Downloading tensors into folder:  /tmp/debug-output_2


#### Gradients

Lets compare distribution of gradients of the convolutional layers of both trials.

In [13]:
trial = create_trial(folder_name)
rule = GradientsLayer(trial)
try:
    invoke_rule(rule)
except NoMoreData:
    print('The training has ended and there is no more data to be analyzed. This is expected behavior.')


NameError: name 'create_trial' is not defined

In [1]:
dict_gradients = {}
dict_gradients['gradient/conv0_weight_bad_hyperparameters'] = rule.tensors['gradient/conv0_weight']
dict_gradients['gradient/conv1_weight_bad_hyperparameters'] = rule.tensors['gradient/conv1_weight']

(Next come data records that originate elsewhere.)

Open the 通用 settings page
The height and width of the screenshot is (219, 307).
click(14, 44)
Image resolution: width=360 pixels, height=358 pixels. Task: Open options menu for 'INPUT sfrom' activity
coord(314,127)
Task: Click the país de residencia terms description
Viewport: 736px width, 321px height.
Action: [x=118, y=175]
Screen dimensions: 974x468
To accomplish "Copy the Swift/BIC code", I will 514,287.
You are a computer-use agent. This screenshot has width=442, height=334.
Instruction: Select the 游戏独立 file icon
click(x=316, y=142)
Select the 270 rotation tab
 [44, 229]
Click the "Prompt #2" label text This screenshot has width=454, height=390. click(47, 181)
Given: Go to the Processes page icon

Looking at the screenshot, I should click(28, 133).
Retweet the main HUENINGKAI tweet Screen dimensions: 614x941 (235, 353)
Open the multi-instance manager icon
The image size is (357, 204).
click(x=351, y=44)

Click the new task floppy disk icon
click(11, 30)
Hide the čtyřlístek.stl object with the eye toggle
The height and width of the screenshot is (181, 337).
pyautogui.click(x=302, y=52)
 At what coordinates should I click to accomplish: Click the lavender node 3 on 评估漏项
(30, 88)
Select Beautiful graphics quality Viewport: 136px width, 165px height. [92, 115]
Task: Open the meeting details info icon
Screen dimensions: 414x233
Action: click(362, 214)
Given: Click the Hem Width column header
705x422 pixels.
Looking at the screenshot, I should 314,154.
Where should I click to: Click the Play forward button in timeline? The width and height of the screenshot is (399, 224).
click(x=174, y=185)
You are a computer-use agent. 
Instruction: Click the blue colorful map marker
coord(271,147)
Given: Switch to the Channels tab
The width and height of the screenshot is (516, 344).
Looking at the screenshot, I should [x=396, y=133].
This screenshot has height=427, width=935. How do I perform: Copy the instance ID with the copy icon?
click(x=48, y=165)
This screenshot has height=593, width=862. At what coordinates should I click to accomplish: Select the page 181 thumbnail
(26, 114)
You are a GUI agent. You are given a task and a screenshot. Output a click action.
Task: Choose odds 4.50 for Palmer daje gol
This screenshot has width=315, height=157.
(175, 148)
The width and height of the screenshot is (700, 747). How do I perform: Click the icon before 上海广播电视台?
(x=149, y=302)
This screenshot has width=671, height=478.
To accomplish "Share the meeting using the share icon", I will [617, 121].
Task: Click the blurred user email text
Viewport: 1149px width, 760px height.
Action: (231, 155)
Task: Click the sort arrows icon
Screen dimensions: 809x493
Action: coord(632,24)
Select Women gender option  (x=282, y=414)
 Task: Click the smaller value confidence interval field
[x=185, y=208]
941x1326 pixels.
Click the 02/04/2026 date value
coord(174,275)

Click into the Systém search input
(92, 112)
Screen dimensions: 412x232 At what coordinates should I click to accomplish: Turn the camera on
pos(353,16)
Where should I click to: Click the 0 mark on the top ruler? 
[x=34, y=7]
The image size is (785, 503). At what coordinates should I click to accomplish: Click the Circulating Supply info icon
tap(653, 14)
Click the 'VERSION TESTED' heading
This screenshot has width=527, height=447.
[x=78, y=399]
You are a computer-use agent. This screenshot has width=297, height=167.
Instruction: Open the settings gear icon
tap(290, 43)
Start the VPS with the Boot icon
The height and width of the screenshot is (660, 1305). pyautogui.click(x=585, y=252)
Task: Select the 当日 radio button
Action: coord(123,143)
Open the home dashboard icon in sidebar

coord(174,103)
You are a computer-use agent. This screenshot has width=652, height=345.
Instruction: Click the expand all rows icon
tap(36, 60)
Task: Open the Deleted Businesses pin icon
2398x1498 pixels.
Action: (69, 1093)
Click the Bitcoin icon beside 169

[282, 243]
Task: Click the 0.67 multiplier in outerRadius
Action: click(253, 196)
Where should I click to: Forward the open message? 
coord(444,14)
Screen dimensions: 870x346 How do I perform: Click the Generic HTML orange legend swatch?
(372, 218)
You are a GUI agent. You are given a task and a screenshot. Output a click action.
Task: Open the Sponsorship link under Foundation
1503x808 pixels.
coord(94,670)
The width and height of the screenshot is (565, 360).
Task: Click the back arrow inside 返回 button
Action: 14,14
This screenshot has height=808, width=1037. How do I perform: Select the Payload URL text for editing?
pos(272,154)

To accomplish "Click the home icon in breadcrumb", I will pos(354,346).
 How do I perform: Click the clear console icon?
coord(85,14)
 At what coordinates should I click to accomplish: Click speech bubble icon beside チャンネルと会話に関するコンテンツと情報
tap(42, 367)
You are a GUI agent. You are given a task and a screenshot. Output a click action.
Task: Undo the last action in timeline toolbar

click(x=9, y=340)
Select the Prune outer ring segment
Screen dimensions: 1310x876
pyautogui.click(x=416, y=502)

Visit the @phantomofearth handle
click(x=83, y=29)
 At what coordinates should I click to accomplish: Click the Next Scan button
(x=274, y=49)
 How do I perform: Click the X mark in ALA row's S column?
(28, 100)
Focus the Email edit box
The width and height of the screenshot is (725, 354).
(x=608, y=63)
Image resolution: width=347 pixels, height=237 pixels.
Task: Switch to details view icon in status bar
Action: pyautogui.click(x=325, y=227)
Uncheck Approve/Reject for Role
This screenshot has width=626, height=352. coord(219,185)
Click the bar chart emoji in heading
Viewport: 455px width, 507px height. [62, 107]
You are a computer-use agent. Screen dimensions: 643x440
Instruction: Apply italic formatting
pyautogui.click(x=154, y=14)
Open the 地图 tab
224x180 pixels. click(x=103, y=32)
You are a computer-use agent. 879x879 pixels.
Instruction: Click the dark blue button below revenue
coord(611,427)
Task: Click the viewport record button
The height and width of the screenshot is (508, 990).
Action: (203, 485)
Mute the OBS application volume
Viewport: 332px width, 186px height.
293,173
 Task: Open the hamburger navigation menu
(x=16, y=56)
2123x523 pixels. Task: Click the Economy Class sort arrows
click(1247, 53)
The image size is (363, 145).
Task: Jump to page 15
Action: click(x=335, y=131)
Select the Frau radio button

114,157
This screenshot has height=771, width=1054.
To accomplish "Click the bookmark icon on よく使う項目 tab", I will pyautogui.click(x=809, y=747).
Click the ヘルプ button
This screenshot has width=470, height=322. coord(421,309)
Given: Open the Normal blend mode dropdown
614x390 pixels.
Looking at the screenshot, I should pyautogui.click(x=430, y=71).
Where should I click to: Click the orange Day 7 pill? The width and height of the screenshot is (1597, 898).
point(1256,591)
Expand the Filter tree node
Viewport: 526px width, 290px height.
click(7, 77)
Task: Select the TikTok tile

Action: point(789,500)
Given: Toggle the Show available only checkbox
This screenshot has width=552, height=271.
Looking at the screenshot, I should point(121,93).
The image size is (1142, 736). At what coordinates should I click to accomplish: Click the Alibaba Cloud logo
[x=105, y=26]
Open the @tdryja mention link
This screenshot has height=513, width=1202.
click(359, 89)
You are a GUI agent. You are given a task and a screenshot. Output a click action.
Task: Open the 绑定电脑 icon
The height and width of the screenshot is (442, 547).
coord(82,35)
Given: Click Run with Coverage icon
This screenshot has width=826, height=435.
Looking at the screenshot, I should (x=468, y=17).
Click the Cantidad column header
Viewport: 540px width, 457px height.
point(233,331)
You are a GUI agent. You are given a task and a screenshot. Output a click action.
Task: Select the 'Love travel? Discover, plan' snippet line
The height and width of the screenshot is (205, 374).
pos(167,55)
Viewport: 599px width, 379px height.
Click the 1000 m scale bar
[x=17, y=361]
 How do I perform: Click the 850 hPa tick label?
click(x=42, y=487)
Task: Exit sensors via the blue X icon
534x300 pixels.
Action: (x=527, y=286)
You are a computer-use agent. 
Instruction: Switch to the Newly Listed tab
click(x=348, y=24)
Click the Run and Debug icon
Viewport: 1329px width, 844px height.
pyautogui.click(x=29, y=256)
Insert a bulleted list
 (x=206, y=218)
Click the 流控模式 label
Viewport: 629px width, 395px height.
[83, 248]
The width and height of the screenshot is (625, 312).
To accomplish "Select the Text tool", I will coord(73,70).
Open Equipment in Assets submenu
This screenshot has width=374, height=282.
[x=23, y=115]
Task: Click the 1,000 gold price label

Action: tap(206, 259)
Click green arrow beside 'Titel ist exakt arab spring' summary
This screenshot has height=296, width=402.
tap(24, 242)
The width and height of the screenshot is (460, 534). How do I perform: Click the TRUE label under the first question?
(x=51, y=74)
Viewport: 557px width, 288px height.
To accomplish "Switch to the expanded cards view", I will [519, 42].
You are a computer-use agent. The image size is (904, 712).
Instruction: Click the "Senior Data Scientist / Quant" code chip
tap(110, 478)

NameError: name 'rule' is not defined

Second trial:

In [None]:
trial = create_trial(folder_name2)
rule = GradientsLayer(trial)
try:
    invoke_rule(rule)
except NoMoreData:
    print('The training has ended and there is no more data to be analyzed. This is expected behavior.')


[2020-04-27 23:02:30.733 f8455ab5c5ab:17 INFO local_trial.py:35] Loading trial debug-output_2 at path /tmp/debug-output_2


In [None]:
dict_gradients['gradient/conv0_weight_good_hyperparameters'] = rule.tensors['gradient/conv0_weight']
dict_gradients['gradient/conv1_weight_good_hyperparameters'] = rule.tensors['gradient/conv1_weight']

Plot the histograms

In [None]:
utils.create_interactive_matplotlib_histogram(dict_gradients, filename='images/gradients_comparison.gif')

In the case of the poorly initalized model, gradients are fluctuating a lot leading to very high variance. 

In [None]:
Image(url='images/gradients_comparison.gif')

#### Activation inputs

Lets compare distribution of activation inputs of both trials.

In [None]:
trial = create_trial(folder_name)
rule = ActivationInputs(trial)
try:
    invoke_rule(rule)
except NoMoreData:
    print('The training has ended and there is no more data to be analyzed. This is expected behavior.')


In [None]:
dict_activation_inputs = {}
dict_activation_inputs['conv0_relu_input_0_bad_hyperparameters'] = rule.tensors['conv0_relu_input_0']
dict_activation_inputs['conv1_relu_input_0_bad_hyperparameters'] = rule.tensors['conv1_relu_input_0']

Second trial

In [None]:
trial = create_trial(folder_name2)
rule = ActivationInputs(trial)
try:
    invoke_rule(rule)
except NoMoreData:
    print('The training has ended and there is no more data to be analyzed. This is expected behavior.')


In [None]:
dict_activation_inputs['conv0_relu_input_0_good_hyperparameters'] = rule.tensors['conv0_relu_input_0']
dict_activation_inputs['conv1_relu_input_0_good_hyperparameters'] = rule.tensors['conv1_relu_input_0']

Plot the histograms

In [None]:
utils.create_interactive_matplotlib_histogram(dict_activation_inputs, filename='images/activation_inputs_comparison.gif')

The distribution of activation inputs into first activation layer `conv0_relu_input_0` look quite similar in both trials. However in the case of the second layer they drastically differ. 

In [None]:
Image(url='images/activation_inputs_comparison.gif')